::: Extracted data :::

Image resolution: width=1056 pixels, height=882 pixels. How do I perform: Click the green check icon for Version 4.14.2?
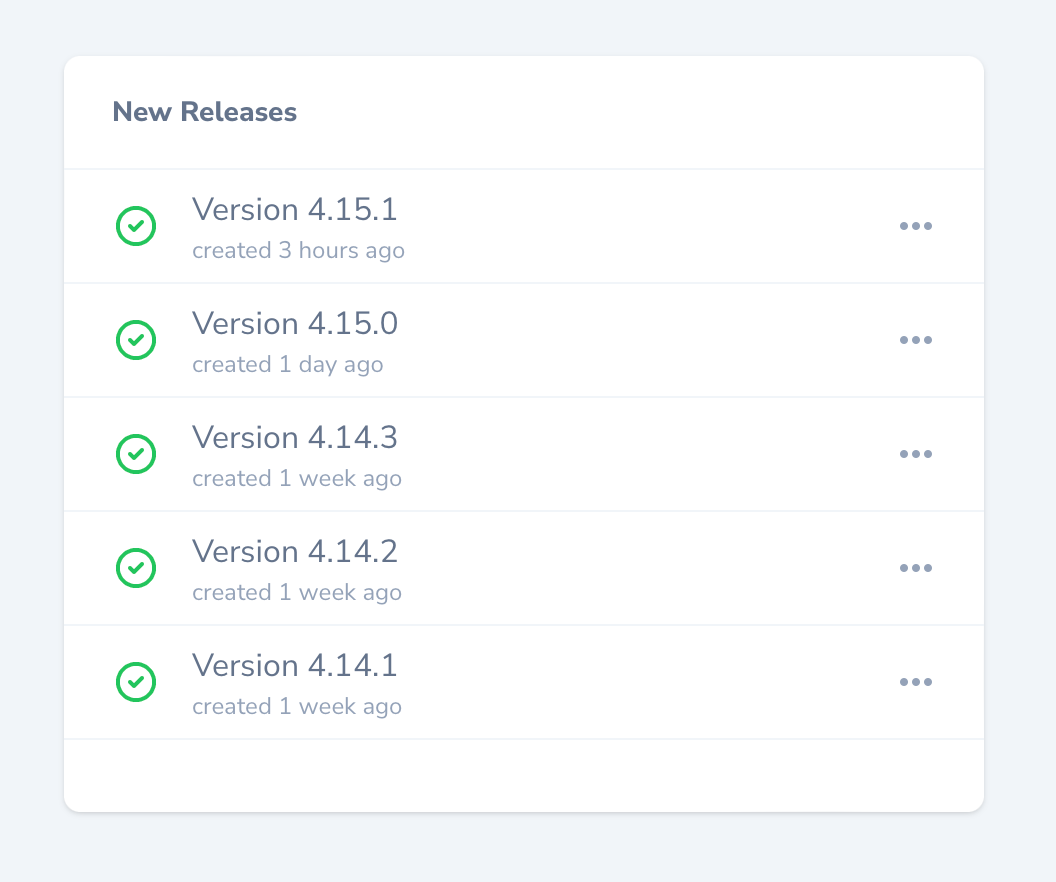pyautogui.click(x=136, y=568)
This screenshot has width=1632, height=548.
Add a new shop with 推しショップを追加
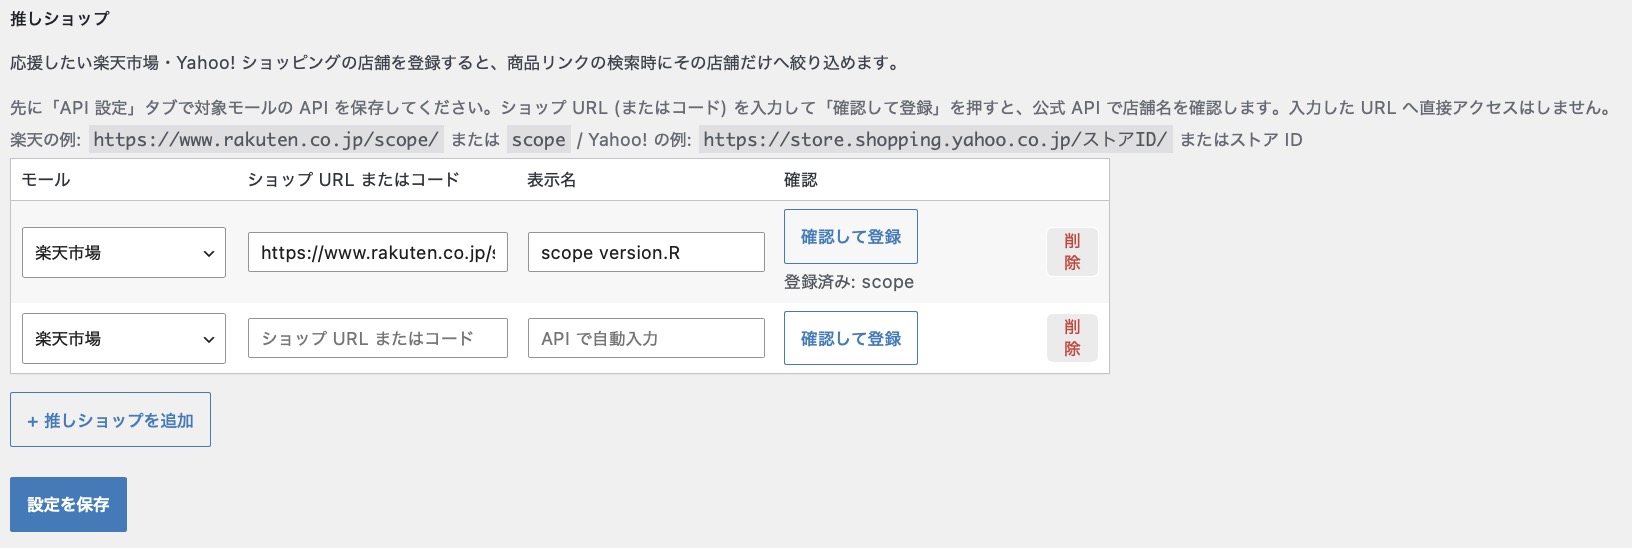point(110,420)
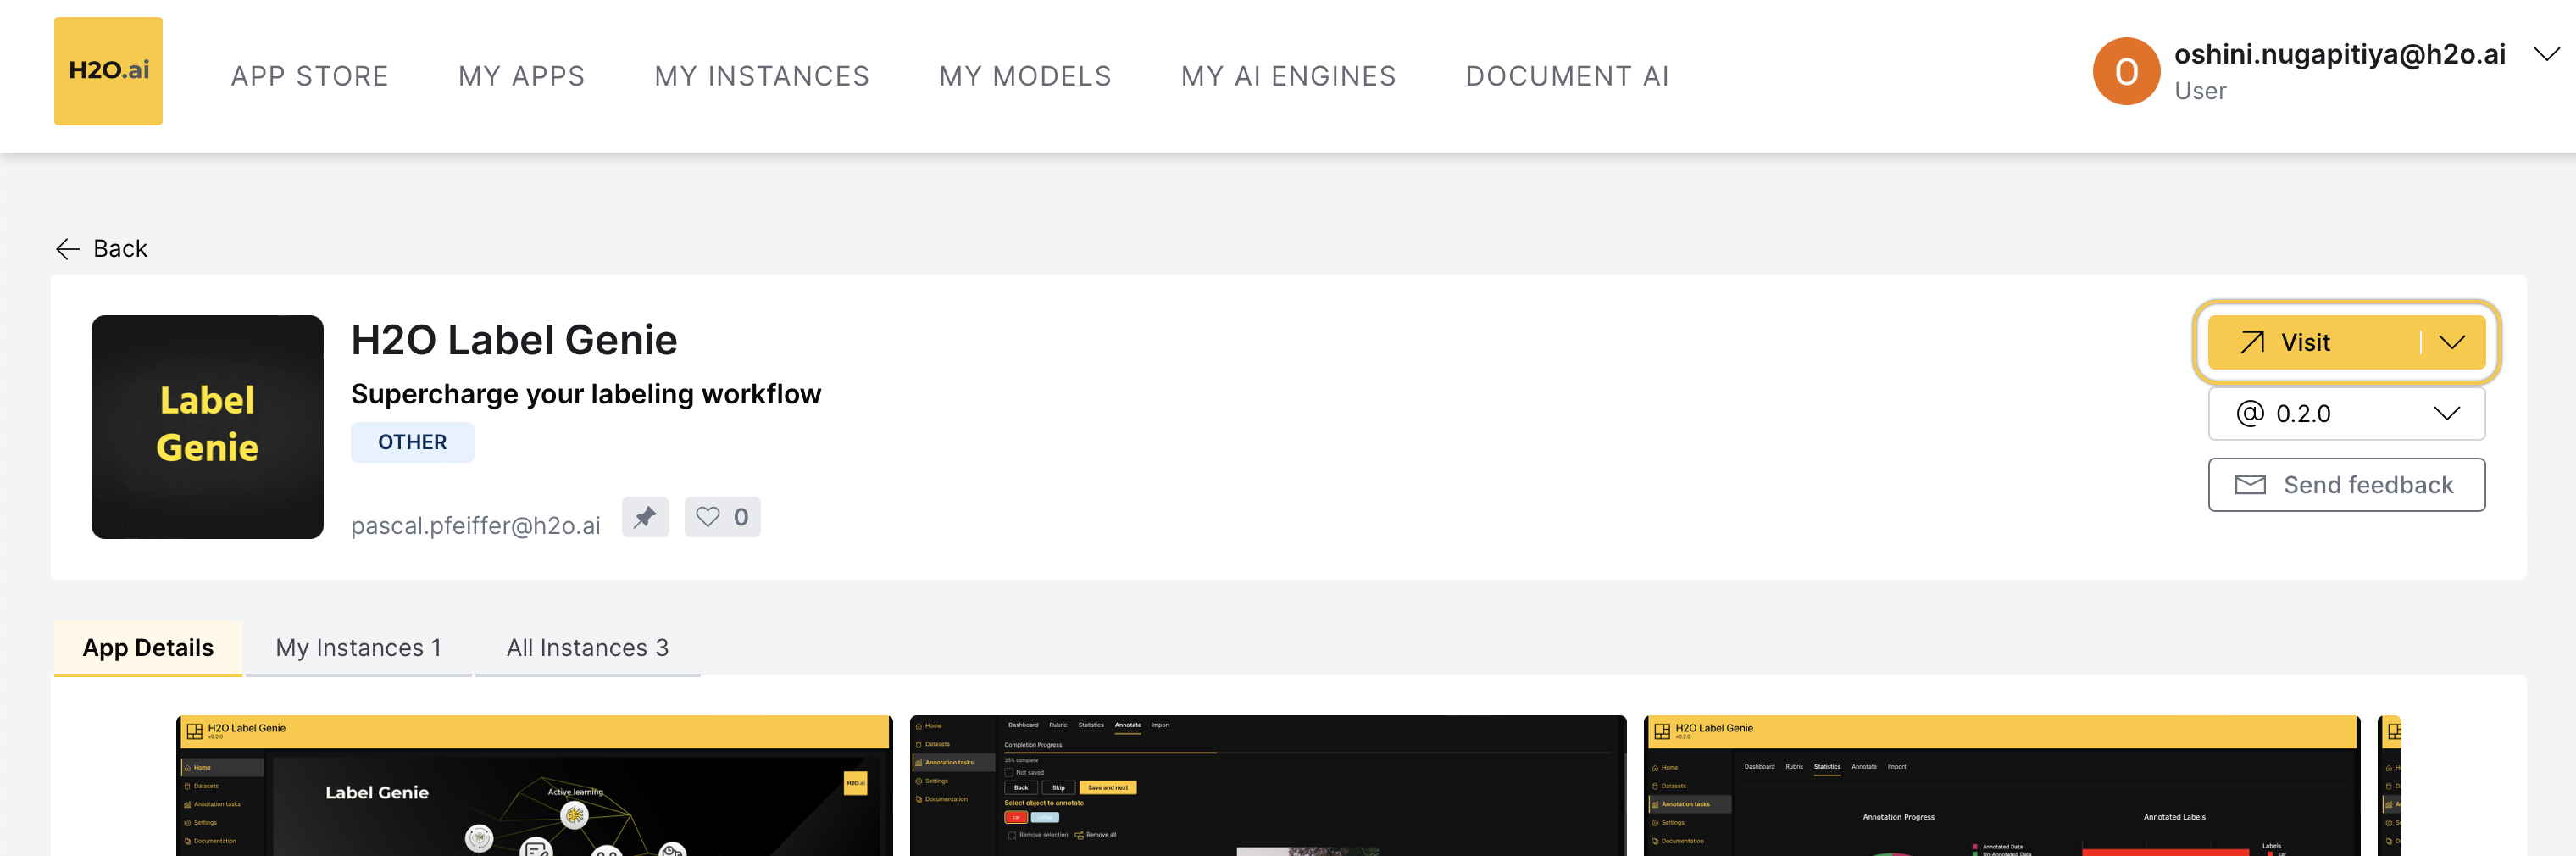Click Send feedback button

pyautogui.click(x=2345, y=485)
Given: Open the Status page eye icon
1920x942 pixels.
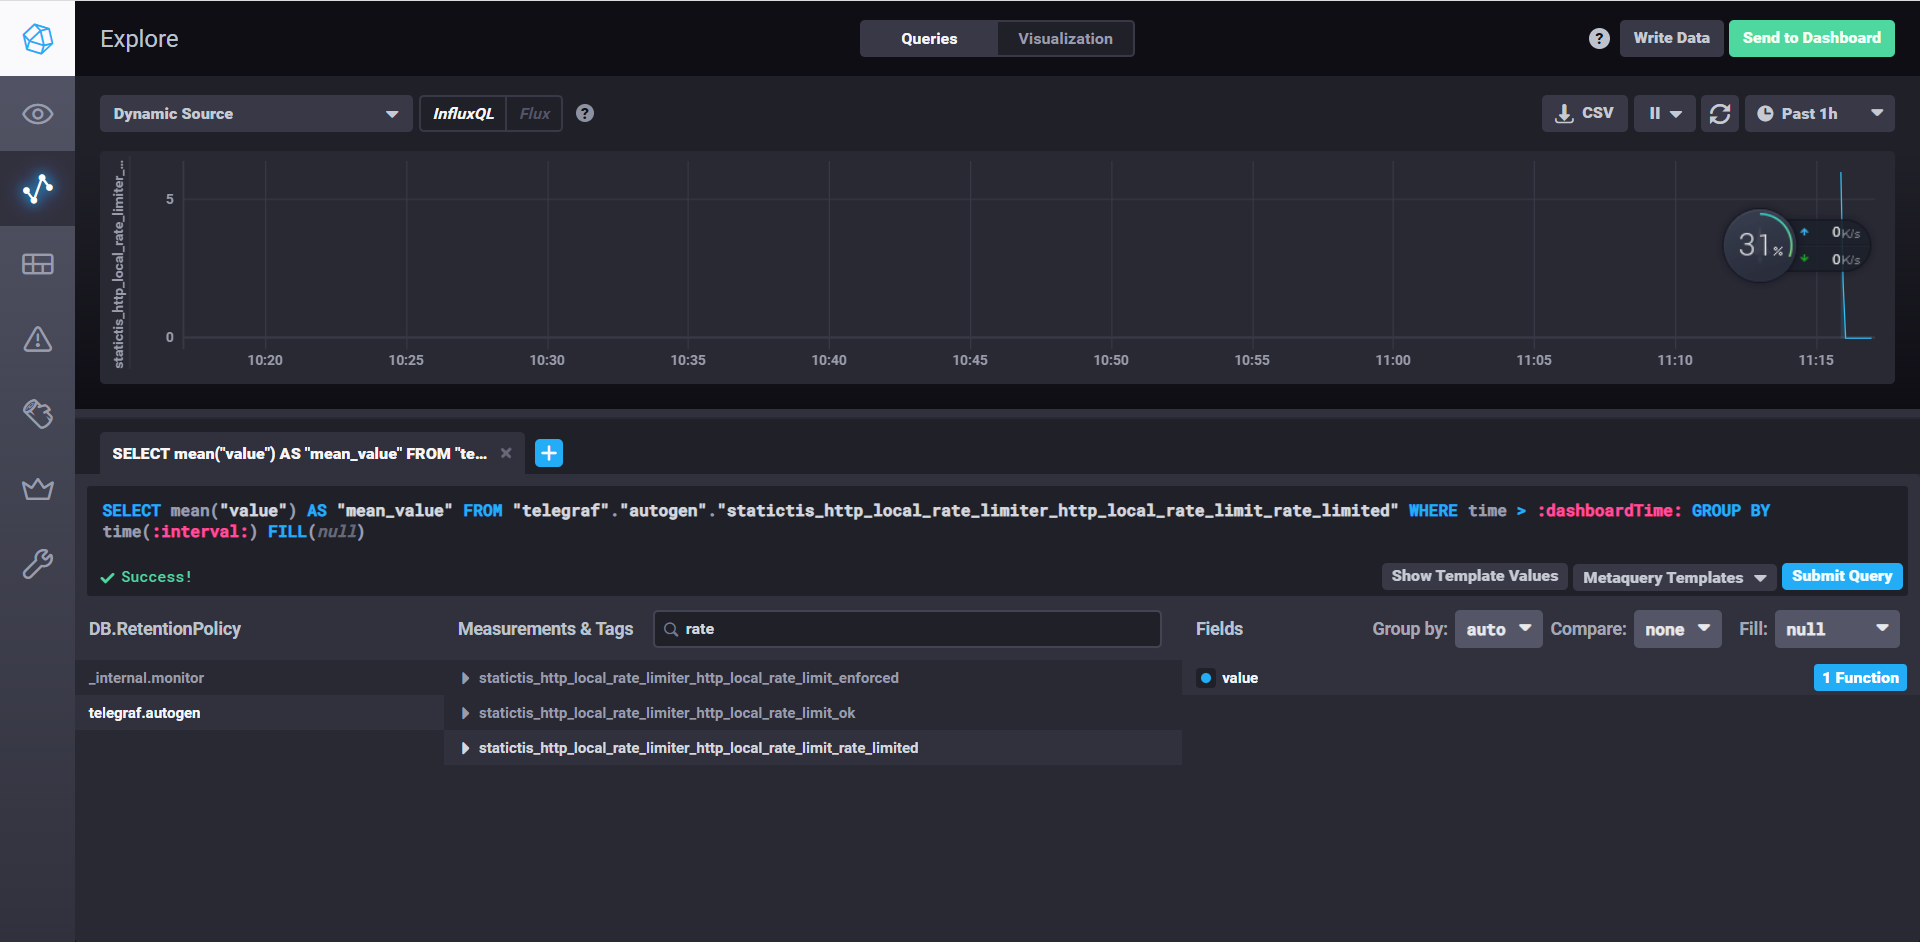Looking at the screenshot, I should tap(37, 114).

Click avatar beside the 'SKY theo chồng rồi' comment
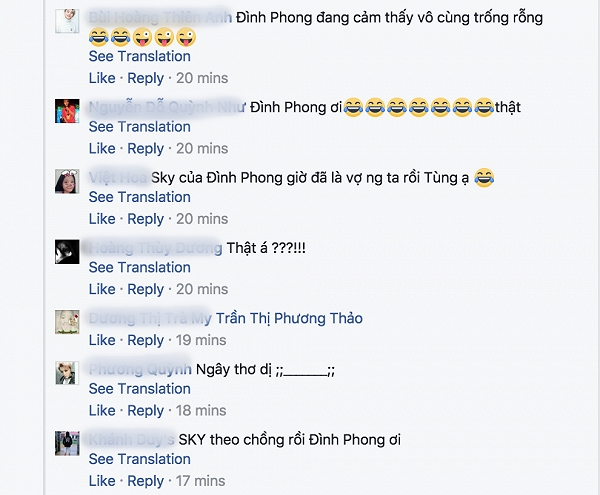pyautogui.click(x=67, y=443)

:::

Omitting the pictures, write out the material above exactly as it stands.

_Solution_:
Image resolution: width=1056 pixels, height=882 pixels. How do I perform: Click the green check icon for Version 4.14.2?
pyautogui.click(x=136, y=568)
This screenshot has width=1632, height=548.
Add a new shop with 推しショップを追加
point(110,420)
Click Send feedback button

pyautogui.click(x=2345, y=485)
Given: Open the Status page eye icon
1920x942 pixels.
Looking at the screenshot, I should tap(37, 114).

Click avatar beside the 'SKY theo chồng rồi' comment
pyautogui.click(x=67, y=443)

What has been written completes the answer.